Car Sharing Makes Sense To Drivers, But Can It Make Money?

May 4, 2011

How would you like to go online and reserve a nearby car so you can leave to do errands later that morning? When you’re ready, you'd simply walk or take public transportation to where the car is parked, use your electronic key to gain access, start the vehicle, and drive away. An hour later, you would return the car to the same parking spot.

The best news of all is you could pay a reasonable monthly fee for this service, and about $7 for the hour-long use of the car. Fuel costs and insurance: included. Easy as pie.

Car sharing is an emerging trend in large, urban areas—or near major university campuses. But will it become economically viable in a way that can sustain the growth of this niche vehicle rental service?

Companies like Zipcar and City Car Share are growing in popularity among a segment of the population that chooses not to own a vehicle. For some, it’s the economic downturn that’s forcing cost-cutting. For others in large urban areas such as the San Francisco Bay Area, nearby stores and services, along with accessible public transportation make owning a vehicle an option, rather than a necessity. Car sharing becomes economically viable because they no longer have to deal with car payments, insurance, and fuel or maintenance costs associated with vehicle ownership.

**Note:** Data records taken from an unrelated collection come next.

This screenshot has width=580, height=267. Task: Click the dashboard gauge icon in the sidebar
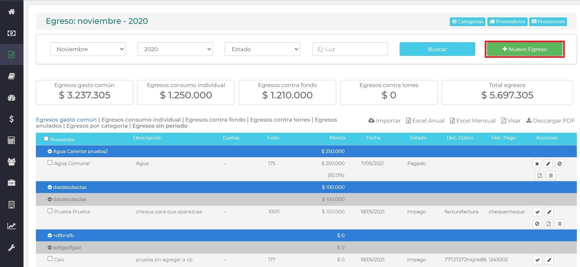[11, 97]
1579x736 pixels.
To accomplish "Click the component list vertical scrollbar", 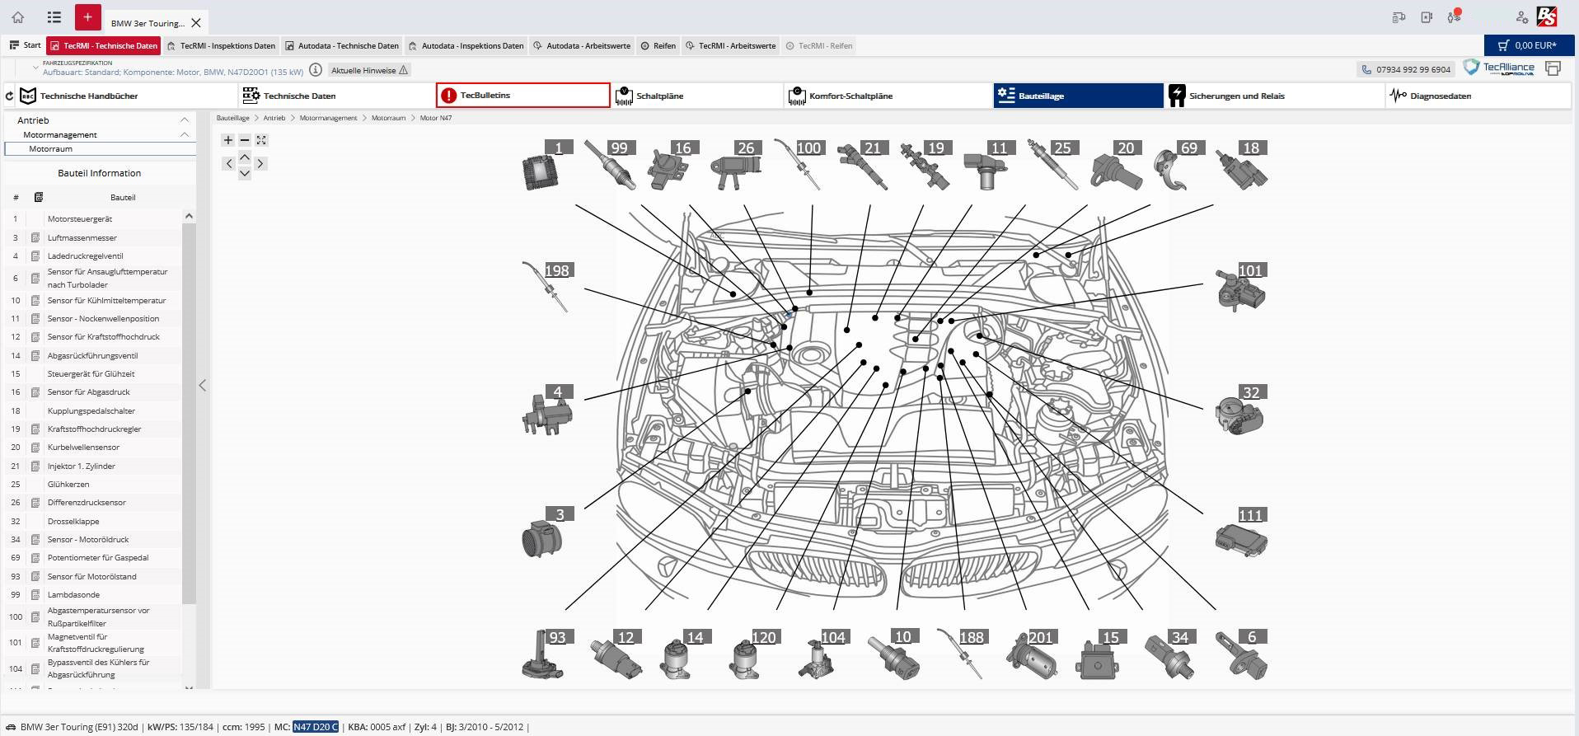I will [189, 412].
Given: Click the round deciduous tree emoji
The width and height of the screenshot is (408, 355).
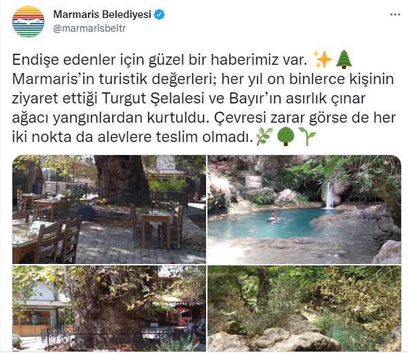Looking at the screenshot, I should tap(286, 136).
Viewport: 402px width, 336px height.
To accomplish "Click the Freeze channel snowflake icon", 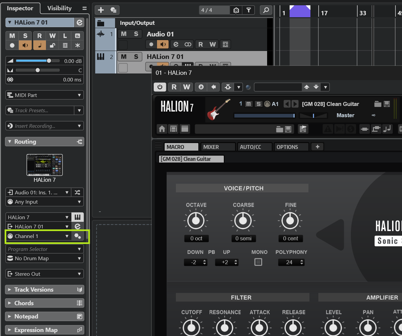I will point(78,45).
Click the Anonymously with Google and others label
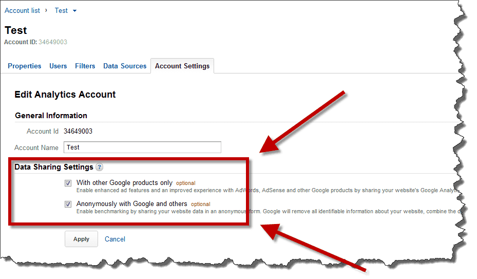The image size is (477, 279). coord(132,204)
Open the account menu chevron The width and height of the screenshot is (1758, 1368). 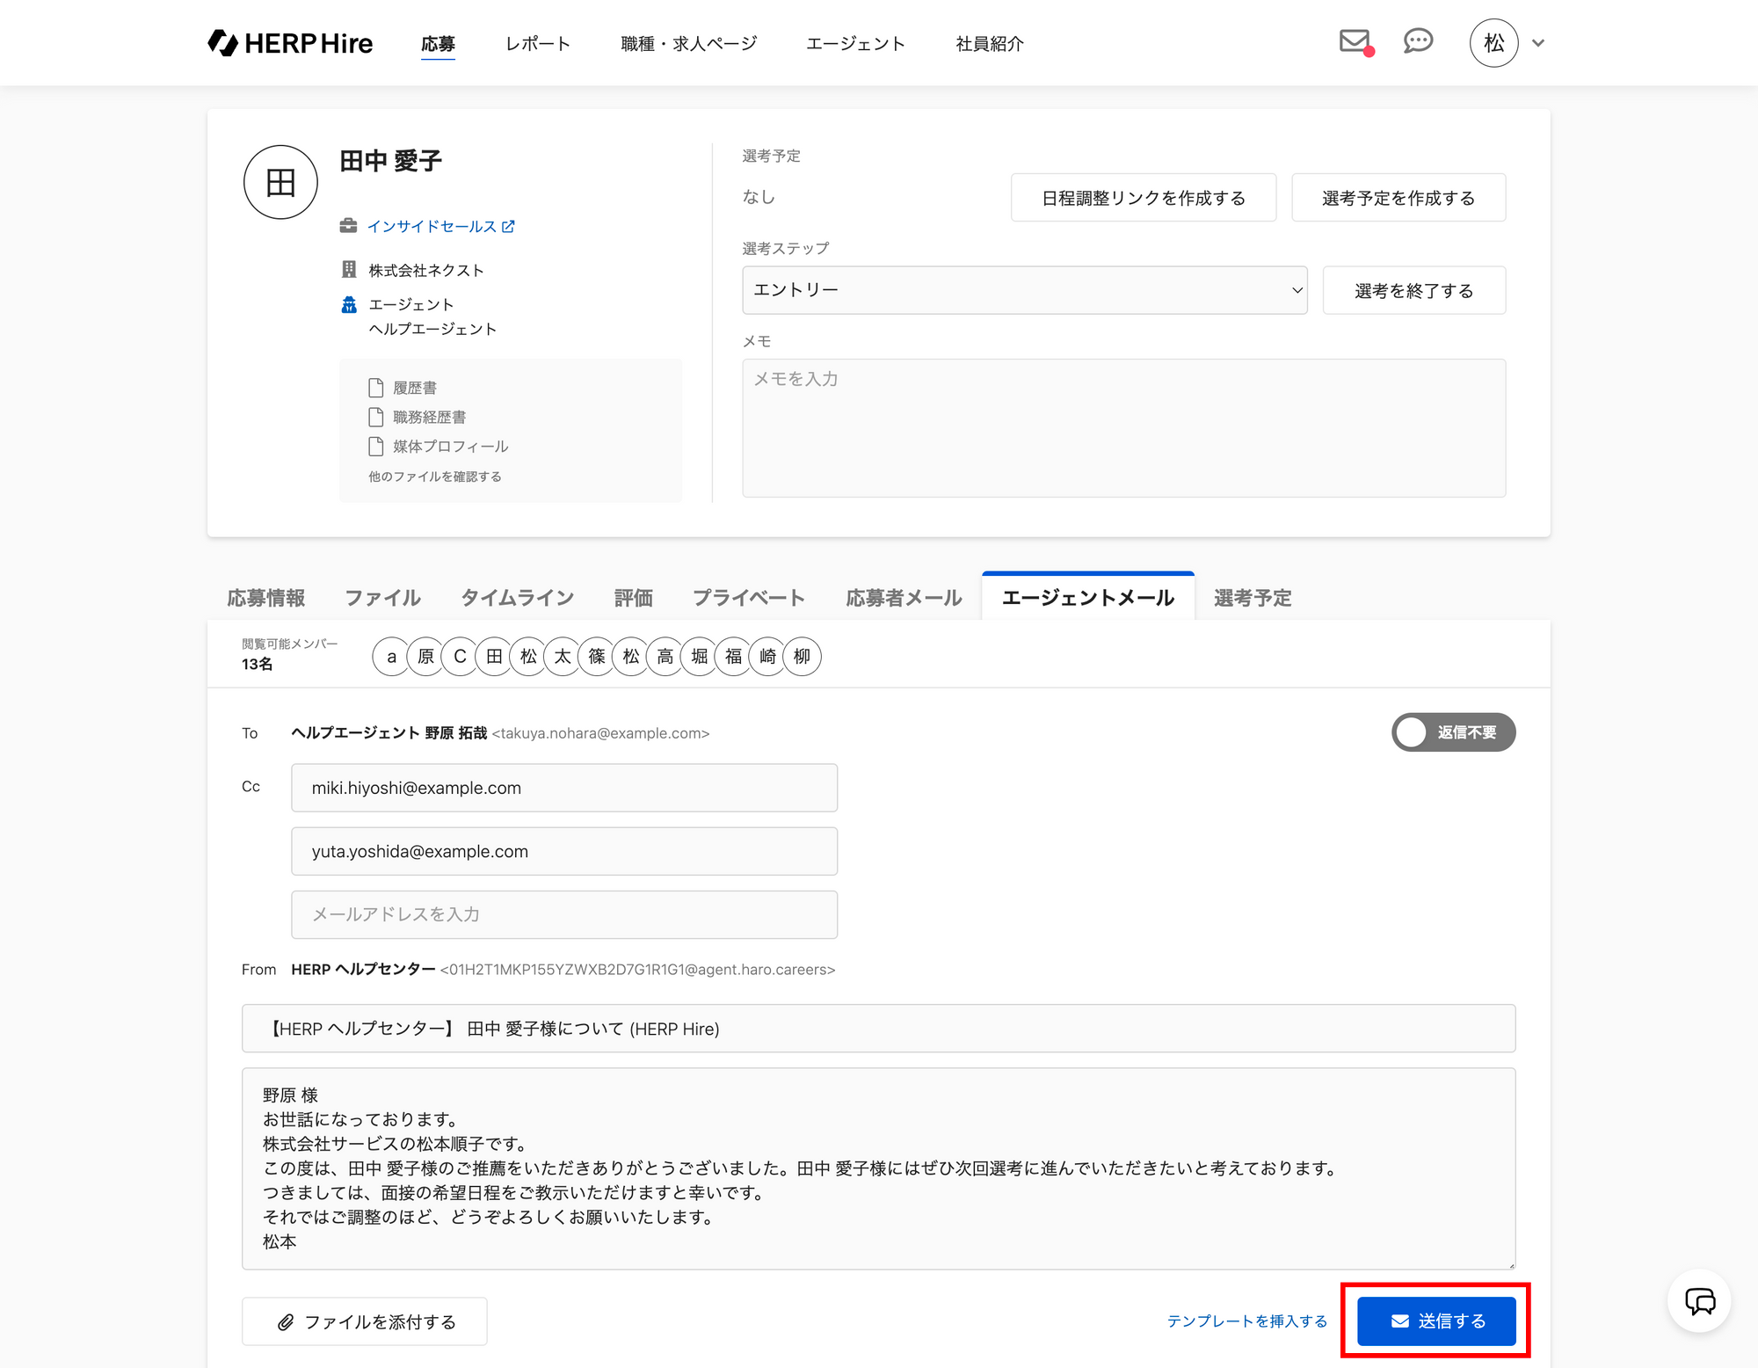coord(1538,43)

Zipcar’s economic viability

If car sharing makes sense to those using its service, is this business model viable for the companies making short-term vehicle use so easy for the end-user? The short answer: not yet. In a recent article on Gigaom’s Earth2tech series, Kate Fehrenbacher wrote that car sharing leader Zipcar reported revenues of $186 million last year, but experienced a net loss of $14 million. They have also accumulated $65 million in debt. The article states that Zipcar doesn’t know when they will be able to turn the tide on the red ink.

Working against Zipcar’s ability to operate in the black is the rising price of gasoline. Because fuel costs are included in the fee it charges for service, $4-plus gas is not helping its profit and loss statement. Another concern is the growth potential of car sharing and how many more cities this business model can expand to.

In the meantime, Enterprise Holding, owner of Enterprise Rent-A-Car, is testing the waters of this automated local rental market. In her article, Fehrenbacher said that Enterprise has begun a new, limited service through WeCar in places like Mountain View, Calif., and Nashville, Tenn. It has recently expanded service to  a few major colleges including Tulane and the universities of Washington and Missouri.

It’s not known if Enterprise has succeeded where others have failed, and is able to operate this cutting-edge car sharing service for a profit instead of a loss.